Document segment –
▬▬▬▬▬▬▬▬▬▬

McGrath Institute Blog

How a Pandemic Can Lead to Pastoral Creativity

Written by Megan Shepherd | Oct 14, 2020 4:09:55 PM

At the heart of Notre Dame Vision is the mission to empower young people to recognize grace at work in their lives and respond to God’s call by offering their gifts in service to the needs of the world. For the past eighteen years, this mission has been carried out each summer through four week-long conferences for high school students and parallel conferences for campus and youth ministers.

When the COVID-19 pandemic led to the cancellation of all in-person programming for the McGrath Institute for Church Life in the summer of 2020, Vision’s mission continued through the pastoral creativity of its undergraduate Mentors-in-Faith. These Notre Dame, St. Mary’s, and Holy Cross students had already spent months engaging in theological, pastoral, and spiritual formation, preparing to work as leaders in the Notre Dame Vision summer conferences for high school students. With summer conferences canceled, their ministry was reimagined, opening up other ways for them to utilize their formation.

▬▬▬▬▬▬▬▬▬▬

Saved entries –
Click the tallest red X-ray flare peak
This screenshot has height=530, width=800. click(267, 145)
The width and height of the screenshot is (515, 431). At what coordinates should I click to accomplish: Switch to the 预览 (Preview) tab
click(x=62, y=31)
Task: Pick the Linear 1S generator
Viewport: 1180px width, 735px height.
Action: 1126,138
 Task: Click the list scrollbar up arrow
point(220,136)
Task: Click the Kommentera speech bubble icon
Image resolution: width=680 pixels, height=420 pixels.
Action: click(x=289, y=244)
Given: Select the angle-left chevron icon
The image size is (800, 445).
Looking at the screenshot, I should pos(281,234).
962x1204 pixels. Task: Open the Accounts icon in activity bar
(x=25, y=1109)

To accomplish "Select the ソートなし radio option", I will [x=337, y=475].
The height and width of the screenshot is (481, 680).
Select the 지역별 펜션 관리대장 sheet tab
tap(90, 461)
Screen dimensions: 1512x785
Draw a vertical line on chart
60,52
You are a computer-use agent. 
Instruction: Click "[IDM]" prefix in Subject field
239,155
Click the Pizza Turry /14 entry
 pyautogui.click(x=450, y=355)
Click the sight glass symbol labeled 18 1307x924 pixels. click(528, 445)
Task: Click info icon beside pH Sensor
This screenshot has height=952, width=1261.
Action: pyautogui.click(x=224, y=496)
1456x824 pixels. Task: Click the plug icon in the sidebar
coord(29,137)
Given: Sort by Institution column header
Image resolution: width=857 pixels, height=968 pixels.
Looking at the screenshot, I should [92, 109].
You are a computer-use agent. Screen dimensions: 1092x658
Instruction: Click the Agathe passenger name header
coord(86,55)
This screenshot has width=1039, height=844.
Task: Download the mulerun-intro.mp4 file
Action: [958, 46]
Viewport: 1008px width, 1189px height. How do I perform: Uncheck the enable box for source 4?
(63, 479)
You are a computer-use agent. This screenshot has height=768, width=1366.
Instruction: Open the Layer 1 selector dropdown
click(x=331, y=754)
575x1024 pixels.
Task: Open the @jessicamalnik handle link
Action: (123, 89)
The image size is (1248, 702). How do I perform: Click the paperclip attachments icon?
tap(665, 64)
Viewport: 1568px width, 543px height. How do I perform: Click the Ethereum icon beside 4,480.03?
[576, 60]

▬▬▬▬▬▬▬▬▬▬

List of tasks –
**A.** Return the part of the blog post on pandemic pastoral creativity that runs from "When the COVID-19" down to "utilize their formation.", copied word for word.
**B.** Take the blog post on Notre Dame Vision's ministry during the pandemic further, continuing from its final sentence.

Answers for each item –
**A.**
When the COVID-19 pandemic led to the cancellation of all in-person programming for the McGrath Institute for Church Life in the summer of 2020, Vision’s mission continued through the pastoral creativity of its undergraduate Mentors-in-Faith. These Notre Dame, St. Mary’s, and Holy Cross students had already spent months engaging in theological, pastoral, and spiritual formation, preparing to work as leaders in the Notre Dame Vision summer conferences for high school students. With summer conferences canceled, their ministry was reimagined, opening up other ways for them to utilize their formation.

**B.**
The Mentors were invited to turn their attention to their own communities. Their task was three-fold:

  1. Identify a population of interest

  2. Assess a pastoral situation

  3. Develop a plan for response

Grounded in a life of prayer, they listened attentively to the people of a specific community, worked to identify and prioritize their needs, and developed a pastoral response drawing on the richness of the Church. 

In turn, the staff of Notre Dame Vision responded to this shift by crafting a process entitled “Pastoral Creativity in the Community” to assist the Mentors in their task, specifically by helping them cultivate dispositions of curiosity, wonder, compassion, empathy, humility, and generosity, and by providing a series of movements by which they could progress from idea to action to reflection. 

The six movements of “Pastoral Creativity in the Community” include:

  • Preparatory Reflection 
  • Identify Community 
  • Listen to Community 
  • Ponder Community 
  • Respond to Community
  • Reflect on the Process 

This not only provided structure for the Mentors’ self-guided work, but also space for them to discern whom and how to serve, as well as flexibility to adapt to the uncertainty of local situations and the limitations of the pandemic.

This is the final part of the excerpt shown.